Reptile expert James Stroud worked with forest rangers in Dalby and Langdale forests, near Pickering, and Harwood Dale, Wykeham and Broxa forests, near Scarborough – where he discovered that young conifer plantations were adder hotspots.
He found that the abundance of food was relatively less important than the threat from potential foes in determining whether the creature frequented a forest haunt.
Mr Stroud concluded that linking together adder breeding colonies with snake-friendly corridors – for example, paths of new trees among older trees – could give the species a boost.
Brian Walker, wildlife officer with the Forestry Commission, said: “James’s workreinforces the value of creating wildlife corridors throughout the forest, not just for snakes, but other animals too.

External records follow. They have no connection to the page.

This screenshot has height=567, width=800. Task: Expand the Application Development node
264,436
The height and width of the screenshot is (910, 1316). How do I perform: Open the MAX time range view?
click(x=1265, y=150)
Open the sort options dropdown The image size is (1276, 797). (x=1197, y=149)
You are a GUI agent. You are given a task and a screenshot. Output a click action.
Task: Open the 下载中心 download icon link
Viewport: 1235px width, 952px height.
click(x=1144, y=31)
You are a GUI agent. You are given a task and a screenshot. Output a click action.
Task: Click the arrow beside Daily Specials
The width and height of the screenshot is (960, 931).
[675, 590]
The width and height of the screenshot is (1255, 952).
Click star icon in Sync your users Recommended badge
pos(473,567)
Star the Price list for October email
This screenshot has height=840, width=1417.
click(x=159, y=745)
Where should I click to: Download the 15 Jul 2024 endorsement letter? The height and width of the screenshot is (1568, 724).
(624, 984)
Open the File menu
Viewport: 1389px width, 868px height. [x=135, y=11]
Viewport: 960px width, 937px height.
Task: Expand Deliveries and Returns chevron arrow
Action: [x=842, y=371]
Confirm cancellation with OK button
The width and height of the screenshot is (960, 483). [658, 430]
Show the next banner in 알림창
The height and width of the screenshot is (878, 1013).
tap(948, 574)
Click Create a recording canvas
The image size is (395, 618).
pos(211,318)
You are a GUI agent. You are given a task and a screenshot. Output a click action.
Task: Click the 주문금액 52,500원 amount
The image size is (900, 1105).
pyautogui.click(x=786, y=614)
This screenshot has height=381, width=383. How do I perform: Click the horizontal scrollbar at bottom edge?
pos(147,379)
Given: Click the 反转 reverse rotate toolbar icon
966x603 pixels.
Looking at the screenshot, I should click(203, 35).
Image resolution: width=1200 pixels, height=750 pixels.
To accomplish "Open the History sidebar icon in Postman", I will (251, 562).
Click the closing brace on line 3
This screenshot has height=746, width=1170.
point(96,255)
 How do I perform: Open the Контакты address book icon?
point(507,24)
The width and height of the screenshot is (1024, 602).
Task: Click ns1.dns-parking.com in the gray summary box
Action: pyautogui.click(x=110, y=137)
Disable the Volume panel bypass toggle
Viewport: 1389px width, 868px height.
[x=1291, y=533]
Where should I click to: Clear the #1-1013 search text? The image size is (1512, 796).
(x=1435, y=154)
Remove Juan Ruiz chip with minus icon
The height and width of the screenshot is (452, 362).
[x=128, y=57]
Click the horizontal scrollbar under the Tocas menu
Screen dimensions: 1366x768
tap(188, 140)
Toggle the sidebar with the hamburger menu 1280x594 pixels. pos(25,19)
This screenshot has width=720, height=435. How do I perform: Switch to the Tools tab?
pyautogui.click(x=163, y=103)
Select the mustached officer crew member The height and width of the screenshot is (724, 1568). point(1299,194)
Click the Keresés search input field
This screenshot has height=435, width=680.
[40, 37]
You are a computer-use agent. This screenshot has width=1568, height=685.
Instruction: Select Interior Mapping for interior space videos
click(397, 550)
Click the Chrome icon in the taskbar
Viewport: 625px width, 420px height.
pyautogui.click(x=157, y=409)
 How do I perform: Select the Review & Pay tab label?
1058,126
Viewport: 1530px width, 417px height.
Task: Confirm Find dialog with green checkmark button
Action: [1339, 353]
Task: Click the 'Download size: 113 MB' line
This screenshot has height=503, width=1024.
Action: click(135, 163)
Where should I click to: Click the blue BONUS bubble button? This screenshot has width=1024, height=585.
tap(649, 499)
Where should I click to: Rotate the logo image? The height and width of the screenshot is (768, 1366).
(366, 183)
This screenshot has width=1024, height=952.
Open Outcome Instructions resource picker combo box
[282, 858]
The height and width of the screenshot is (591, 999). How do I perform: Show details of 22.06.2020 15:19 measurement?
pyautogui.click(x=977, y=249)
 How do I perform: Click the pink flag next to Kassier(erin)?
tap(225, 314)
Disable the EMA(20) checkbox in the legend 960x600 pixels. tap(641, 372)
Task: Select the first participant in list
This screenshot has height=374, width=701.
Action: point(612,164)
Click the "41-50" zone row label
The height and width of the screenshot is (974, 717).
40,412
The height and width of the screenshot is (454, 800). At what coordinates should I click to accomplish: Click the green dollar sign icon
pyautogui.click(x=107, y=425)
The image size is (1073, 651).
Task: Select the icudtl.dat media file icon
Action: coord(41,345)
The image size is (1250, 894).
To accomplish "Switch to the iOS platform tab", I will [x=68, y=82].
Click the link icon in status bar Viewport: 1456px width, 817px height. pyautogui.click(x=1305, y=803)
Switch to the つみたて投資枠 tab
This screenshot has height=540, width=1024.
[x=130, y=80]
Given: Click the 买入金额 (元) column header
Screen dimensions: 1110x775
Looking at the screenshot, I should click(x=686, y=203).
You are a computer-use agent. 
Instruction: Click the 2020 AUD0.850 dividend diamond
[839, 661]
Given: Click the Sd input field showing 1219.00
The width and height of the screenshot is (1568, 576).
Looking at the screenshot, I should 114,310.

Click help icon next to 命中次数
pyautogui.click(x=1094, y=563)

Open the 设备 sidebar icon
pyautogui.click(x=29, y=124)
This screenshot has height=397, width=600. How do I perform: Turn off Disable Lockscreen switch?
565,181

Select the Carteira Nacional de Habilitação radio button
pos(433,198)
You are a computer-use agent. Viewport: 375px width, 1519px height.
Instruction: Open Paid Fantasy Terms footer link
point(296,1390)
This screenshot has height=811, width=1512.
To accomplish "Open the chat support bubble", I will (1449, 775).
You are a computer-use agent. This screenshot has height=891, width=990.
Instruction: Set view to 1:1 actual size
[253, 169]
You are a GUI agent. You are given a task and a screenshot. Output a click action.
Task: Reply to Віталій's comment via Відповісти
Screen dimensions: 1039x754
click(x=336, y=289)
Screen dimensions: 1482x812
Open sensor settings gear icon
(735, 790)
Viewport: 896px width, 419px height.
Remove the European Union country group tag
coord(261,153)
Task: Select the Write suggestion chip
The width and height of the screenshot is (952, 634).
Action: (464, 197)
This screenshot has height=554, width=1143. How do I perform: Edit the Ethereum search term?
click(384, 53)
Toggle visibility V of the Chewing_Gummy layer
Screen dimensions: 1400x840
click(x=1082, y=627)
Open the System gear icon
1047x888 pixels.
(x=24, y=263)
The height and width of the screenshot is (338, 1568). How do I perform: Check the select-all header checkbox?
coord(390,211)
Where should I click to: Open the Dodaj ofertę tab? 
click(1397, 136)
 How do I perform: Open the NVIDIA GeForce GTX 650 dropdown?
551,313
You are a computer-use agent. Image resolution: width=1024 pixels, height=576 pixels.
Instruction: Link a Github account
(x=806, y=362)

“Adder colonies are particularly vulnerable to becoming fragmented, which is bad news. They are cold-blooded and need to sunbathe to keep up their body temperature.
“hat means they may find it hard to travel long distances under denser forest canopies which block out the sun’s warming rays.”
The Forestry Commission hopes to use the research to inform its plans for the shape of forestry in the future, with breeding sites plotted on mapping systems.
In coming to his finding, Mr Stroud also investigated the threat posed by predators like birds of prey by deploying 250 Plasticine adders – some of which showed signs of being attacked.